■ Activity ■
Return, exactly and with nothing added, the line with "Where should I click to: Switch" together with all lines after it through the end of the data below. No pictures belong in the copy.

■ Given entries ■
§ §

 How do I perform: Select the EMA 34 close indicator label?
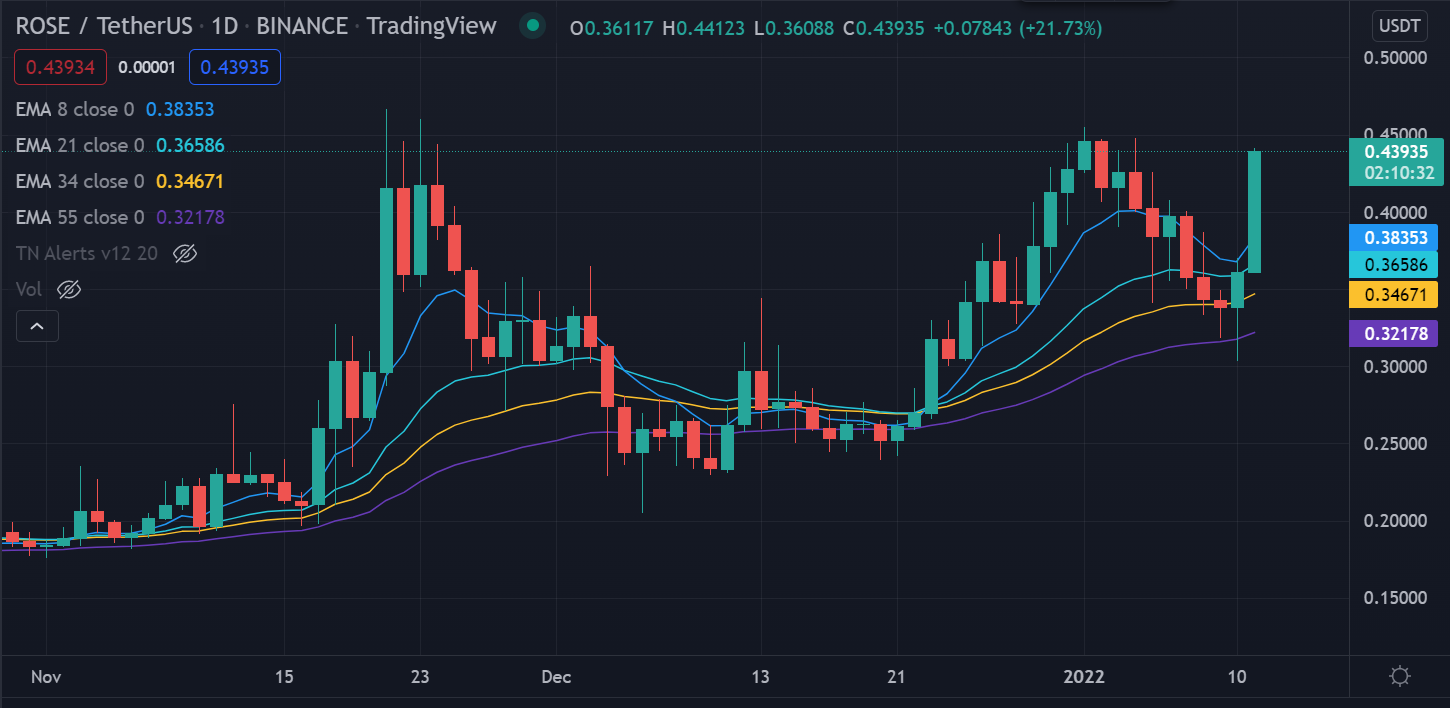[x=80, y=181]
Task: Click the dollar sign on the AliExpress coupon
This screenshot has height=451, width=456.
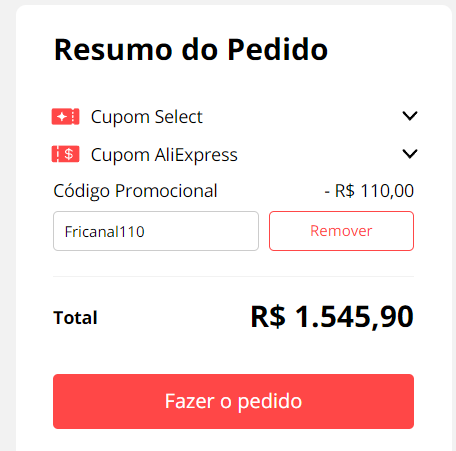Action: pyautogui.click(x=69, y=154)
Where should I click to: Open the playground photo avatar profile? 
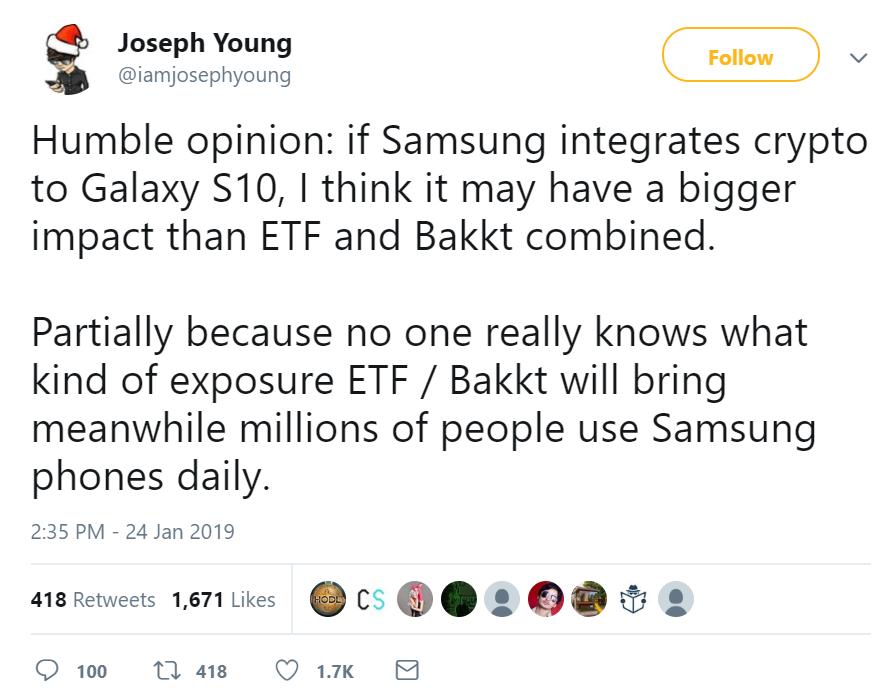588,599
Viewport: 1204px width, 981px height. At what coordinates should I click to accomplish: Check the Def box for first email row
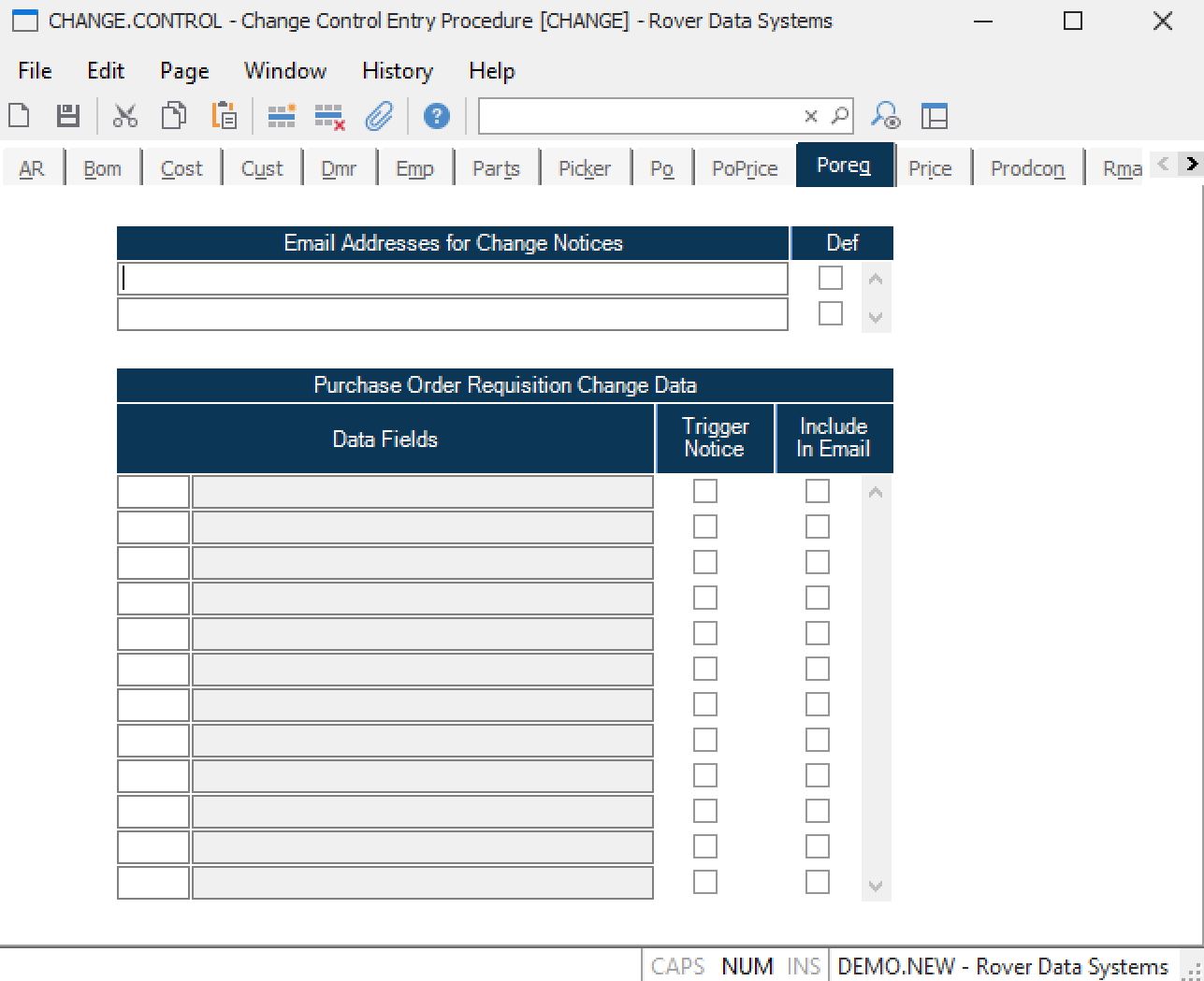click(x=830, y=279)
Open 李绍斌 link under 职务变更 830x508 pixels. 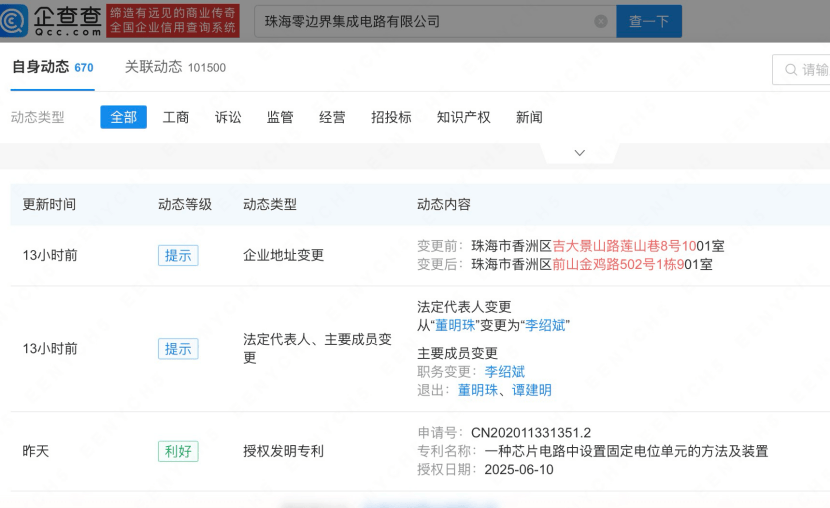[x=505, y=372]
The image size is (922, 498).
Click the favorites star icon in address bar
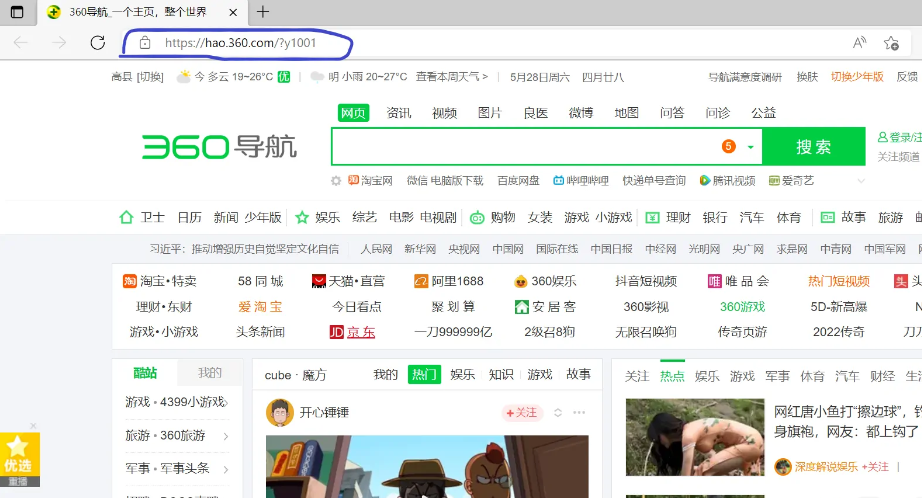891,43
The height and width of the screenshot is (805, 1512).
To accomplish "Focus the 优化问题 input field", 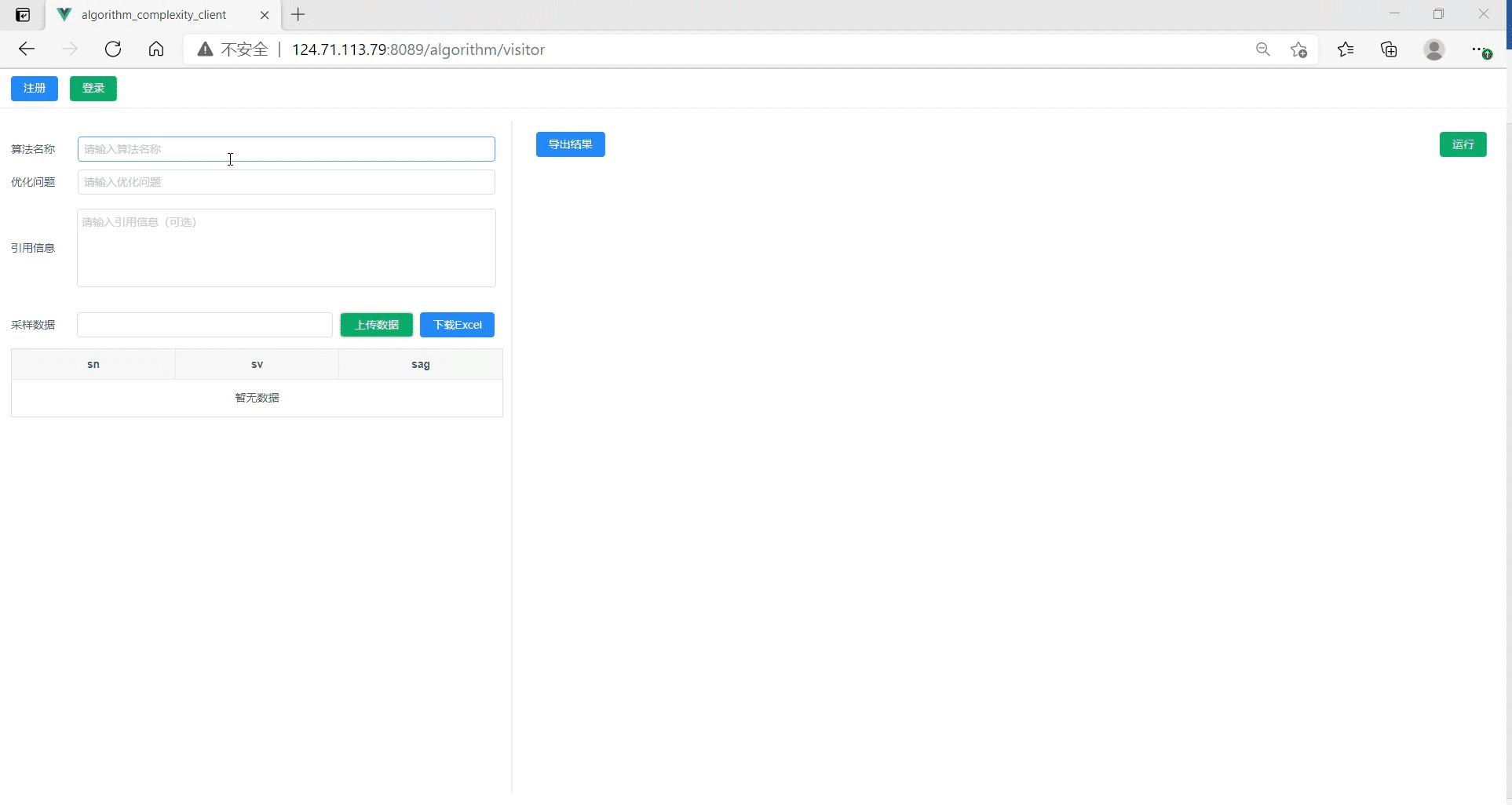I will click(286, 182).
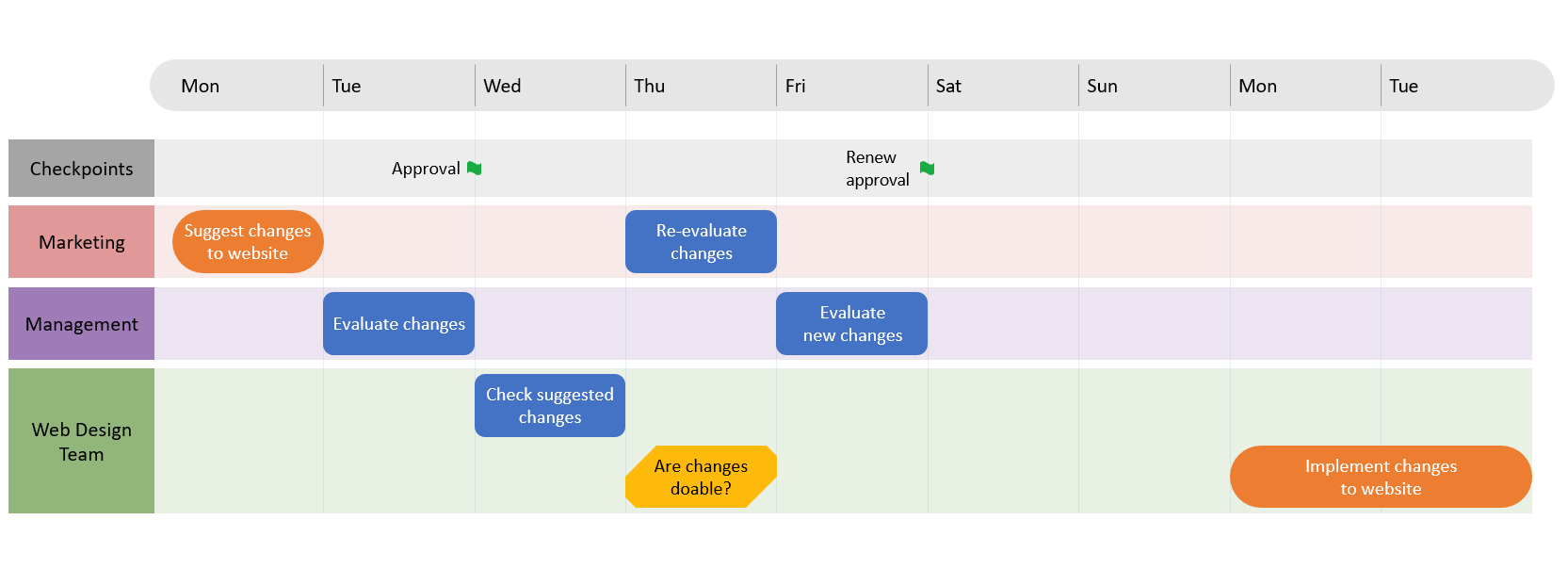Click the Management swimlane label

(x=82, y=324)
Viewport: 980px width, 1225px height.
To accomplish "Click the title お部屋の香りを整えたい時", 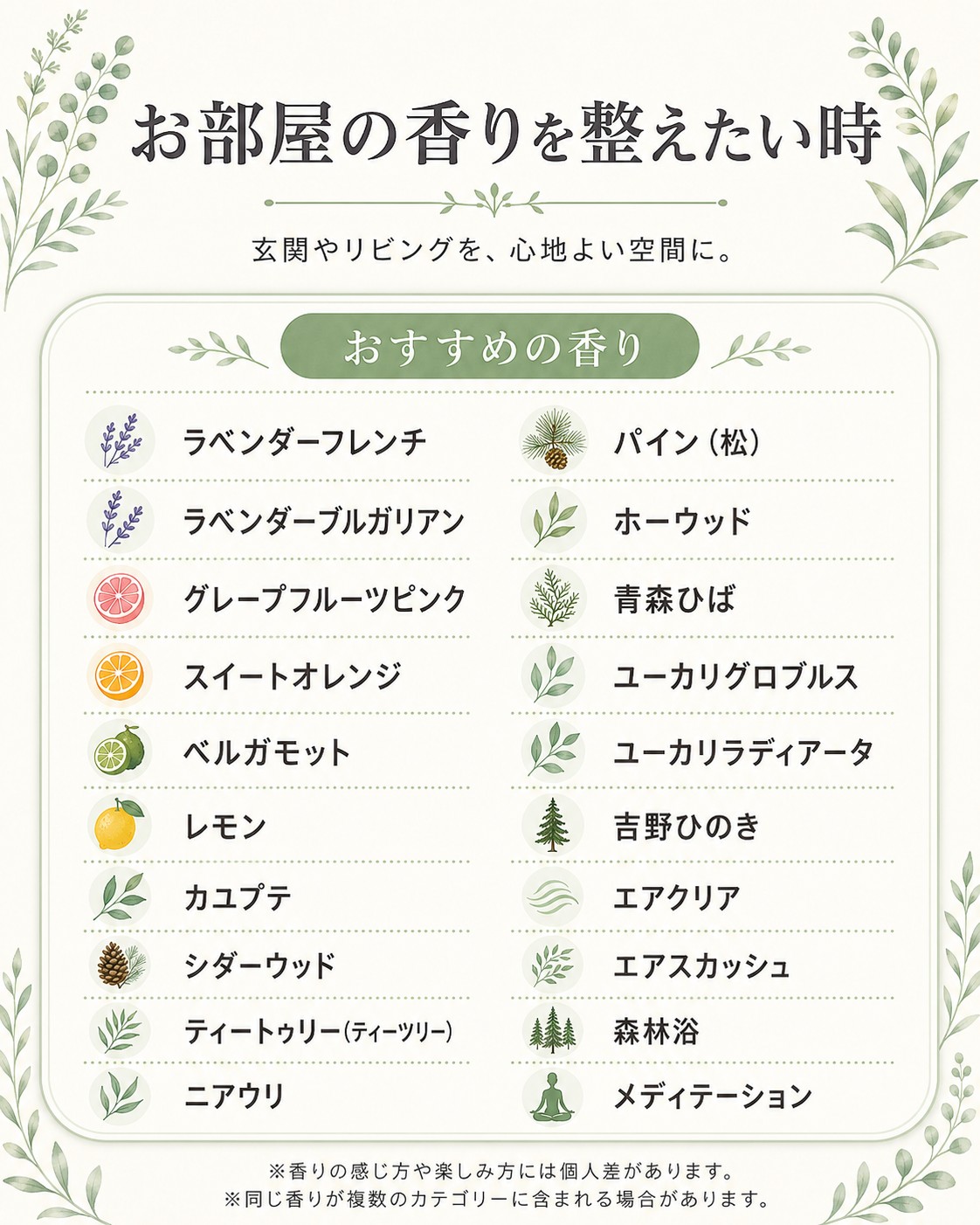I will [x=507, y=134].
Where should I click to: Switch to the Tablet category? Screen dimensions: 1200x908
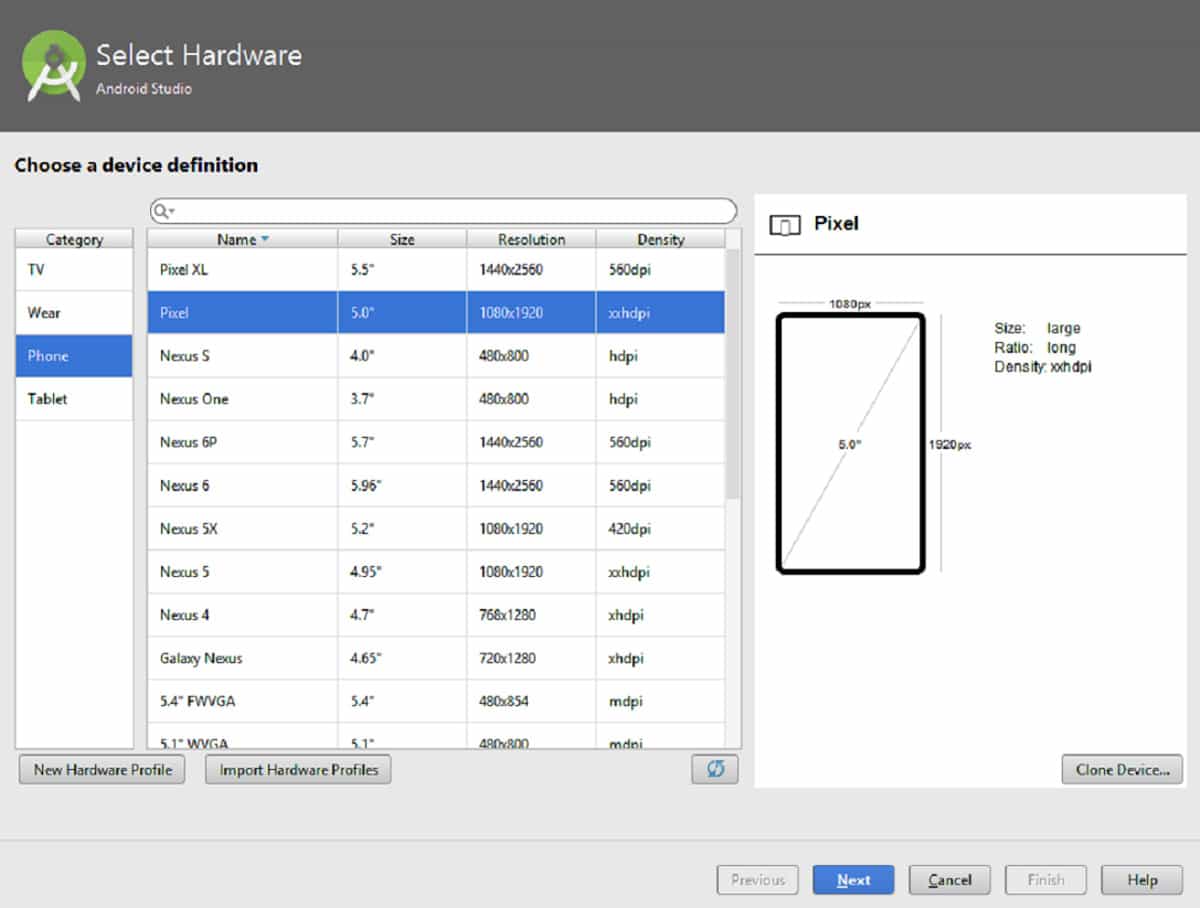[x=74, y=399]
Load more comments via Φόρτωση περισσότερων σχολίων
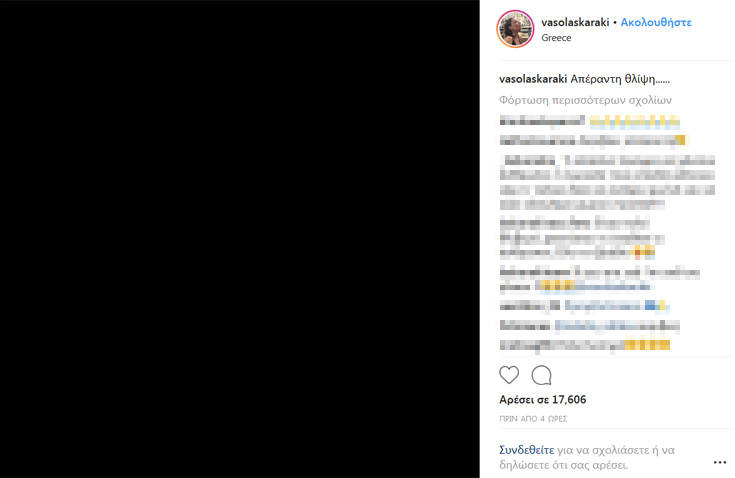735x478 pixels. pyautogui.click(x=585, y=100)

§ §

■ Exercise response ■
Where should I click to: Switch to the Tablet category? Screen dimensions: 1200x908
[x=74, y=399]
Load more comments via Φόρτωση περισσότερων σχολίων
735x478 pixels. pyautogui.click(x=585, y=100)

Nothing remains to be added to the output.